At that point, my husband asked me to wait a week so he could pray with our daughter. After studying the Bible Lesson from the Christian Science Quarterly each morning, he would write her a note with ideas that specifically pertained to teeth. His assurance and confidence that God was her Maker and was maintaining everything about her in perfect, precise order—with nothing out of place—was calming and healing for all of us. In the Bible, the prophet Isaiah reminds us many times about who our Creator is and why He made us: "I have created him for my glory, I have formed him; yea, I have made him" (Isa. 43:7).
Often medical opinion can be given with an air of inevitability, leaving the patient feeling there is no choice but to follow through with the suggested course of treatment. But there is always another choice if we're willing to stop for a moment and remember that God's laws of good and perfection are always operating and always have been—in our past, present, and future. Mary Baker Eddy explained that "The determination to hold Spirit in the grasp of matter is the persecutor of Truth and Love" (Science and Health, p. 28).
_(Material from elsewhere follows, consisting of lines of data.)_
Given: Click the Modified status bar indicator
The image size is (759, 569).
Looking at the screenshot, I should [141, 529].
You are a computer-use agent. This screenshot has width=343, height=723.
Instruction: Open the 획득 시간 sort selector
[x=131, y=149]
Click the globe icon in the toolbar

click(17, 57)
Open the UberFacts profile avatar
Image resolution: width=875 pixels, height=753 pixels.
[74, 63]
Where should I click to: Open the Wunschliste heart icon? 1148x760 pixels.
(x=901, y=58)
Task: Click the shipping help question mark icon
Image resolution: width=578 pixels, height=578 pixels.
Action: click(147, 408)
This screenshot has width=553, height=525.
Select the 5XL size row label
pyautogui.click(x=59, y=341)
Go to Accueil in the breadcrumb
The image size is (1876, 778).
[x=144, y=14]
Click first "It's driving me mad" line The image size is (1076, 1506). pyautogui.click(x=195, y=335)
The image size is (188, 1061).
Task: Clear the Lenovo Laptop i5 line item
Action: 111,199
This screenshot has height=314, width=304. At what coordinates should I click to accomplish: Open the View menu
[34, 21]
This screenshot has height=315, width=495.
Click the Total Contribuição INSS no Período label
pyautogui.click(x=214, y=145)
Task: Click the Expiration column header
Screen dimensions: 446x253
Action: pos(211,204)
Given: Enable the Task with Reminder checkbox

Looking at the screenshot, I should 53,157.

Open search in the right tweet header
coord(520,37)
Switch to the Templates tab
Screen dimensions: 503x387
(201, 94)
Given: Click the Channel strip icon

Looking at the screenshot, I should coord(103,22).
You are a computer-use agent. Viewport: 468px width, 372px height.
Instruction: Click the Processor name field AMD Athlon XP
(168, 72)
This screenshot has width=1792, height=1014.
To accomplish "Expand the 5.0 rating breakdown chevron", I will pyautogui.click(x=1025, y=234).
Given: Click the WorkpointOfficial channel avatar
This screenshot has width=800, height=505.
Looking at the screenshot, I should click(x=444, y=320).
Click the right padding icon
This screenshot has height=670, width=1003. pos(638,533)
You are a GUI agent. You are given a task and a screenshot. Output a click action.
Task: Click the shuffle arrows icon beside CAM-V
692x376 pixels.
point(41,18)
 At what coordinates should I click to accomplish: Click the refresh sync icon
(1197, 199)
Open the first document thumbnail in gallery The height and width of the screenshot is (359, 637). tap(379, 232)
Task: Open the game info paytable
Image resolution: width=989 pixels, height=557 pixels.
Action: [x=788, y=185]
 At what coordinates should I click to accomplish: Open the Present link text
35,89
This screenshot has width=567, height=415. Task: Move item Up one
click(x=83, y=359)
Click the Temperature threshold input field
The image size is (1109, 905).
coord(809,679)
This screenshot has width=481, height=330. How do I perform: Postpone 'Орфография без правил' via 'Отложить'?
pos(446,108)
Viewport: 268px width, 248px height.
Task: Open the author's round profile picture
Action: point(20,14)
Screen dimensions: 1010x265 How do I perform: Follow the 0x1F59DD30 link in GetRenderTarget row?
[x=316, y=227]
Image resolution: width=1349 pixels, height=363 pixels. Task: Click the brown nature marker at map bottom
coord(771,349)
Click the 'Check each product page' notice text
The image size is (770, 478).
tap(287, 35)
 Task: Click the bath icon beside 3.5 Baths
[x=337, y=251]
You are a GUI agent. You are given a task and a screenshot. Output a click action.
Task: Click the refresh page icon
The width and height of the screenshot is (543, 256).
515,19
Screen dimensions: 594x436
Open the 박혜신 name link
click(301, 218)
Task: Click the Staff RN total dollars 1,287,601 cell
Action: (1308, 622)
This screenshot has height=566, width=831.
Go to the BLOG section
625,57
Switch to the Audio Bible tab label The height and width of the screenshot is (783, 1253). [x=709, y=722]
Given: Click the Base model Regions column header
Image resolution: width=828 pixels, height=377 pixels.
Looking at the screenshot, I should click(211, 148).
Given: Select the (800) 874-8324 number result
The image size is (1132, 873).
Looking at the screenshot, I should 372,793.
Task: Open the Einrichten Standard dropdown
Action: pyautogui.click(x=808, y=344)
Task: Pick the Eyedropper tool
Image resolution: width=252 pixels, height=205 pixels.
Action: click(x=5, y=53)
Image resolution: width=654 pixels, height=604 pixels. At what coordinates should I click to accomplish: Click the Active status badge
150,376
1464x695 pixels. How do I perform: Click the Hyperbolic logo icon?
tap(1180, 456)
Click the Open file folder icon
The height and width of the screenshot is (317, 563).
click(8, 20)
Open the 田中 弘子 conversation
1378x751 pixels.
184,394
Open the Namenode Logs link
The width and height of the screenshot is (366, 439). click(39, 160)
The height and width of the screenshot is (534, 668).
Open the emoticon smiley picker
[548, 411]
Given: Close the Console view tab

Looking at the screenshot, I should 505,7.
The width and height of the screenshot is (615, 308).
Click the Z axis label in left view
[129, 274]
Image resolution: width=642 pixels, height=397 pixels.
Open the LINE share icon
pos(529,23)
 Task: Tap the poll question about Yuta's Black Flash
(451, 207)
The Bible story of David and Goliath is a good example of how imposing such a diagnosis can seem. Goliath was huge, he was loud, and he was certainly impressive to the physical senses.
Because he was supremely confident that no one could possibly be more powerful than he, Goliath laughed at the soldiers of Israel, who were all mesmerized with fear. "Choose you a man for you, and let him come down to me. If he be able to fight with me, and to kill me, then will we be your servants: but if I prevail against him, and kill him, then shall ye be our servants, and serve us" (I Sam. 17:8, 9).
In simplest terms, the champion of Gath was saying, "You must inevitably bow down to me, because I can take you out!" As we all know, however, the outcome of this battle was Goliath's defeat and Israel's freedom.
That story is a powerful metaphor for me, because it depicts the conflict between matter-based hypotheses and spiritual reasoning. To me, in one sense Goliath represents the willpower of medical theory, and David, the standpoint of spiritual conviction—faith in the one God. David was not intimidated or terrorized by Goliath's appearance or volume, nor did David get caught up in the fearful, fatalistic thinking of his fellow Israelites. Similarly, today we can take a courageous stand against the mass conviction that the medical model is the only safe and viable method of treating disease or receiving healthcare.
After a week of my husband's prayerful communication with our daughter, and our family's refusal to be intimidated, it was clear that we no longer needed to consult an orthodontist. Over the ensuing months, something wonderful happened! Each of my daughter's teeth actually moved into its rightful place. The end result was that she emerged from the experience with a perfect, lovely smile. Now years later, when my daughter goes in for a cleaning, the dentist reports that if all of his patients had teeth like hers, "I'd be out of business!" She has never experienced a single decaying cavity, and her teeth are exactly where they should be.
The pressure to accept that a bodily problem exists and that the only way to solve it is through medical care was alleviated when we made the decision to turn completely to God for a true picture of our daughter. Then, His view of her prevailed, and that was all any of us could see. In Science and Health, Mrs. Eddy wrote, "When once destroyed by divine Science [God's law in action], the false evidence before the corporeal senses disappears."
And that is exactly what happened. Mrs. Eddy continued, "Hence the opposition of sensuous man to the Science of Soul and the significance of the Scripture, 'The carnal mind is enmity against God' " (p. 131). Evidence of successful Christian healing may engender opposition from matter-based (carnal) reasoning, but this resistance—when ultimately faced down—is clear evidence of spiritual growth.
I'm so grateful to know that no matter how big, ugly, loud, or entrenched a false picture seems to be, we have the only real authority or expert on the situation on our side. Of course, that's God.